The Private International Law (Miscellaneous Provisions) Act 1995 applied (the accident preceding Rome II). Sections 11 and 12 pointed to German law as the lex causae, but section 14(3)(b) preserved procedural matters for the lex fori.

Arguments

Mrs Cox argued that sections 1A, 3 and 4 of the Fatal Accidents Act applied either as procedural rules of the forum (following Harding v Wealands [2007] 2 AC 1), or because the Act had extra-territorial effect, or as mandatory rules of English law overriding ordinary choice of law principles.

The respondent insurer contended that German law governed the substantive assessment, including the requirement to give credit for maintenance from a subsequent partner, and that the Fatal Accidents Act had no application to a claim founded on a German cause of action.

Judgment

Substance versus procedure

Lord Sumption (with whom Lord Neuberger, Lord Toulson and Lord Hodge agreed) held that the relevant German rules were substantive. The requirement under section 844 BGB to give credit for maintenance received by legal right from a subsequent partner reflected principles of causation and mitigation, which define the scope of the defendant’s liability. Applying Kuwait Airways Corporation v Iraqi Airways Co (Nos 4 and 5) [2002] 2 AC 883, such rules are substantive. The rule denying bereavement damages and permitting recovery only for psychological disturbance akin to physical injury was also substantive, going to recoverability of heads of loss.

Applicability of the Fatal Accidents Act

Lord Sumption held it unnecessary to classify sections 1A, 3 and 4 as procedural or substantive because they were irrelevant either way. These provisions apply only to “an action under this Act” — i.e. actions brought under section 1. A claim founded on German substantive law is not such an action. If the English court applies its own rules of assessment, the applicable principle is the general common law rule that the claimant is put in the same financial position, no better or worse, than she would have been in but for the wrong — which requires credit for receipts referable to the loss. Thus, credit must be given for maintenance from her subsequent partner from the birth of their child, when a legal maintenance obligation arose under German law.

Extra-territorial effect

Lord Sumption rejected the submission that the Fatal Accidents Act applies extra-territorially. He distinguished two questions: identifying the proper law, and whether a mandatory rule of the forum displaces it. Citing Clark v Oceanic Contractors Inc [1983] 2 AC 130, extra-territorial application requires either that the legislation cannot achieve its purpose otherwise, or that it embodies a policy so significant Parliament must have intended it to override ordinary choice of law rules. Cases such as Davidsson v Hill [1901] 2 KB 606 and The Esso Malaysia [1975] 1 QB 198 turned on the absence of any more appropriate law for maritime torts, not on extra-territoriality. The Act was passed against a background where double-actionability applied, and its purpose — remedying an English common law anomaly denying recovery for death — provided no reason to extend it to foreign torts.

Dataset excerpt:
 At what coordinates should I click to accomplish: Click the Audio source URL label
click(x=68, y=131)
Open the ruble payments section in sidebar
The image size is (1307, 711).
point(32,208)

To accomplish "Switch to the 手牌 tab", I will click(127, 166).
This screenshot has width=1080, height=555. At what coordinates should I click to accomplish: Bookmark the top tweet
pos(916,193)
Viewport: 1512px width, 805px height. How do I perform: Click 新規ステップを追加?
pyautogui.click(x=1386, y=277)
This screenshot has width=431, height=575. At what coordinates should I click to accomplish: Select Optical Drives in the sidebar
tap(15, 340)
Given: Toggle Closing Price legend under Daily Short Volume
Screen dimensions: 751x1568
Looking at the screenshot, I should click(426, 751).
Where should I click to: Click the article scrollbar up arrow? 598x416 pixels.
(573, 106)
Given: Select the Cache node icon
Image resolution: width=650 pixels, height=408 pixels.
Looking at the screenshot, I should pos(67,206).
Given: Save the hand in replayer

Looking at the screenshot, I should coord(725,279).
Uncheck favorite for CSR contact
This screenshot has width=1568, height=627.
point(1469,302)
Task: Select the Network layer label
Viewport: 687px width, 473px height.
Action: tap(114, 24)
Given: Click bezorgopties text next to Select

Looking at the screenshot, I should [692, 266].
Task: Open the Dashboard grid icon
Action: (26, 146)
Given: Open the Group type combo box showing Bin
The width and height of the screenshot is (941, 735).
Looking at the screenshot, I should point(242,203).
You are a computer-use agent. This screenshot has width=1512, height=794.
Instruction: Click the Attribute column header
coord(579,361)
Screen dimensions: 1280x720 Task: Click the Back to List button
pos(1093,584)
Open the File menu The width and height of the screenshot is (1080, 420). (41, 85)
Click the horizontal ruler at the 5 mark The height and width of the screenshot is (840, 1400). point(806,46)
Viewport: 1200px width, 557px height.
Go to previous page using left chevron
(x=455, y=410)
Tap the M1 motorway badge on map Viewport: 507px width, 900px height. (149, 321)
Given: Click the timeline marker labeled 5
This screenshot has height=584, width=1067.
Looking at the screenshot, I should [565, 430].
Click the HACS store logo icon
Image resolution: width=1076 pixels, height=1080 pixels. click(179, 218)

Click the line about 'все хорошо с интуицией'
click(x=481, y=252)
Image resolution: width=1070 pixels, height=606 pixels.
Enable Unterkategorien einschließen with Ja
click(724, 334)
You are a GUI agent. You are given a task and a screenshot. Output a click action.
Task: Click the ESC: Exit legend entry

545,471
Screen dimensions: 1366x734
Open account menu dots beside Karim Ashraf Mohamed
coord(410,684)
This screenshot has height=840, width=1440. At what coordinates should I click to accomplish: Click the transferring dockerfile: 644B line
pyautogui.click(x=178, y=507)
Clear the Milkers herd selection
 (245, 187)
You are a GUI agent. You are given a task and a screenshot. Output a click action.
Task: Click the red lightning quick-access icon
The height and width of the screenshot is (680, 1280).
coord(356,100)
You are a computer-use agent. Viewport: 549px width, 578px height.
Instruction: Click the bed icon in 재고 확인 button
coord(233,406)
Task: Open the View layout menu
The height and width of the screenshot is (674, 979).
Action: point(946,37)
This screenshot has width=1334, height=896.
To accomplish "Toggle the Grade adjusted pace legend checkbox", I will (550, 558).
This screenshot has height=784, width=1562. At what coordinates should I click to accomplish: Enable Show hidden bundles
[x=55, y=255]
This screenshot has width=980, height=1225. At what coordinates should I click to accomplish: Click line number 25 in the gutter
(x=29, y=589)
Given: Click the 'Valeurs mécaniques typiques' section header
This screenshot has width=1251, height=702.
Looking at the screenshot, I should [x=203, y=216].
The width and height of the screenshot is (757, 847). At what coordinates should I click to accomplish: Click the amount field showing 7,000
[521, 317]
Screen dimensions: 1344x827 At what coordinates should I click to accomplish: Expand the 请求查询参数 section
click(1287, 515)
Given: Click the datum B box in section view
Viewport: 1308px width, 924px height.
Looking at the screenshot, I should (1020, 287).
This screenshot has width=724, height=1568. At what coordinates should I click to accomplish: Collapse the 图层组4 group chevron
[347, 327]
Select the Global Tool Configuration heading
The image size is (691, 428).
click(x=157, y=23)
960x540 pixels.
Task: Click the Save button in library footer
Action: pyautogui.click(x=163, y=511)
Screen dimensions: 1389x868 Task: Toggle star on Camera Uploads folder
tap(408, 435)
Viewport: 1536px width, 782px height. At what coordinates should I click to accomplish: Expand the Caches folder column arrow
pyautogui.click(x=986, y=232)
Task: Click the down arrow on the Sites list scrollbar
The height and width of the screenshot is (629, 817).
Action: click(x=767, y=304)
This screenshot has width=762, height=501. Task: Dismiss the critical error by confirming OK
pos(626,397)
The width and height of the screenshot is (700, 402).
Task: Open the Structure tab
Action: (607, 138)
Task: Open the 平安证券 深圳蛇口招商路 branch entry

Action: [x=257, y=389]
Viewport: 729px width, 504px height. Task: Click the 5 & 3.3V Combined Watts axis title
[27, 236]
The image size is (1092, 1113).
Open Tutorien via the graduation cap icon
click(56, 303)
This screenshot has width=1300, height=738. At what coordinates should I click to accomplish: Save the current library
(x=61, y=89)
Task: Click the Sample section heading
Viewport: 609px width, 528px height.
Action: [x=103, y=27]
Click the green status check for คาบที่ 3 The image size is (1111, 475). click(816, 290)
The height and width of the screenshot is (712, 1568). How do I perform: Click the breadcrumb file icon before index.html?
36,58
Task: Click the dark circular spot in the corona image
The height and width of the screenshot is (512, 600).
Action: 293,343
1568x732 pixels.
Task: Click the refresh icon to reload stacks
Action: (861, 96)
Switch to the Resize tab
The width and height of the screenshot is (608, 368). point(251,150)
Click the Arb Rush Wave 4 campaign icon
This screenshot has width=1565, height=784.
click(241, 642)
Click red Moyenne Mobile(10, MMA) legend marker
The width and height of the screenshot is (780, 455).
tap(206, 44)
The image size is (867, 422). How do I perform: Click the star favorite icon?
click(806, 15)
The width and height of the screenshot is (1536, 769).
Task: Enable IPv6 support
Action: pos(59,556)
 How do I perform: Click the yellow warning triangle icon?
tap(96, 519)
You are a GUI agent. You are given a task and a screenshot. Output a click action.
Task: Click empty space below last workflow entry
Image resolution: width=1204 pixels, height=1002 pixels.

EXERCISES TO COMPLETE:
1: According to the case summary, which case did Lord Sumption cite for the test of when legislation applies extra-territorially?
2: Please rewrite the case summary between "Mrs Cox argued" and "cause of action.", inclusive, changing "respondent insurer" to "defendant insurer".

TASK SOLUTIONS:
1: Clark v Oceanic Contractors Inc [1983] 2 AC 130.

2:
Mrs Cox argued that sections 1A, 3 and 4 of the Fatal Accidents Act applied either as procedural rules of the forum (following Harding v Wealands [2007] 2 AC 1), or because the Act had extra-territorial effect, or as mandatory rules of English law overriding ordinary choice of law principles.

The defendant insurer contended that German law governed the substantive assessment, including the requirement to give credit for maintenance from a subsequent partner, and that the Fatal Accidents Act had no application to a claim founded on a German cause of action.